Thousands of cold-stunned turtles rescued from freezing temperatures in Texas nearing release

The reptiles must be removed from the water when stunned or they will drown.

Volunteers in Texas are gearing up to release nearly 5,000 cold-stunned sea turtles rescued from below zero temperatures amid two historic winter storms.

Sea Turtle Inc., the conservation group responsible for rescuing sea turtles along the coast of the Gulf of Mexico, began receiving the turtles as temperatures started to dropped on Saturday, and that number quickly ballooned to about 4,800 by Wednesday, Wendy Knight, CEO of the organization, told ABC News.

While the organization puts plan in place every fall for the possibility of cold-stun events, it was not expecting such dire conditions, Knight said.

"This occasion has been the largest cold-stunning event in recorded history," she said. "We were not prepared.

In extreme cold, turtles experience hypothermia and can no longer move, and most importantly, keep their heads above water.
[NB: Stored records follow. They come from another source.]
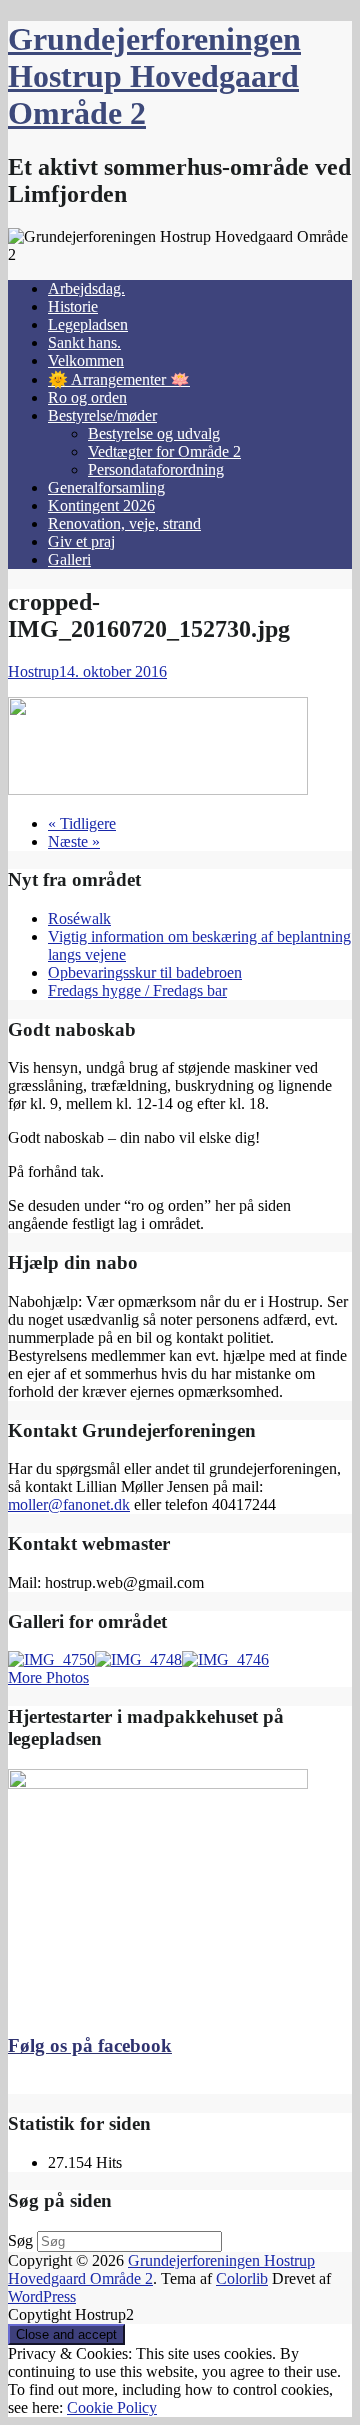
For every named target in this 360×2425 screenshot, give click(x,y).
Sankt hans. (84, 342)
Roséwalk (79, 918)
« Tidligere (82, 823)
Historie (73, 306)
Once the turtles are stunned, it is critical for their survival to remove them from the water, or they will drown, she said.

South Padre Island, Texas, is a nesting and habitat destination for federally protected endangered sea turtles. The conservation of the turtles is established in the local community, which played a large role in rescuing them, Knight said.

Once it looked like the region would have below-freezing temperatures, hundreds of volunteers came out with boats and nets to collect them.

"Response is ingrained in the community," she said, adding that the majority of them did not have heat or water themselves. "It's what we do."

A normal cold-stunning event will contain 100 to 200 turtles, perhaps 500 in a larger event, Knight said. Once the number hit 525, the organization's facility was filled, and the remaining turtles had to be transferred to the South Padre Island Convention Centre.

Neither of the facilities had power at first, but the conditions were still much better than had the turtles stayed outdoors, Knight said.

As the turtles are introduced to warmer temperatures, they will begin to wake up and behave normally.

"We'll start seeing them move their flippers, start seeing them raise their head," Knight said.

The organization will then prepare to release them back into the Gulf of Mexico, she added.

"Things seem to be going our way," Knight said.

Power at the convention center was restored Wednesday, while Sea Turtle Inc.'s facility got its power back on Thursday, Knight said.

Other animals in the region have not fared as well amid the storms. Twelve primates at Primarily Primates, a large animal sanctuary in Bexar County, Texas, died after the facility lost power on Monday.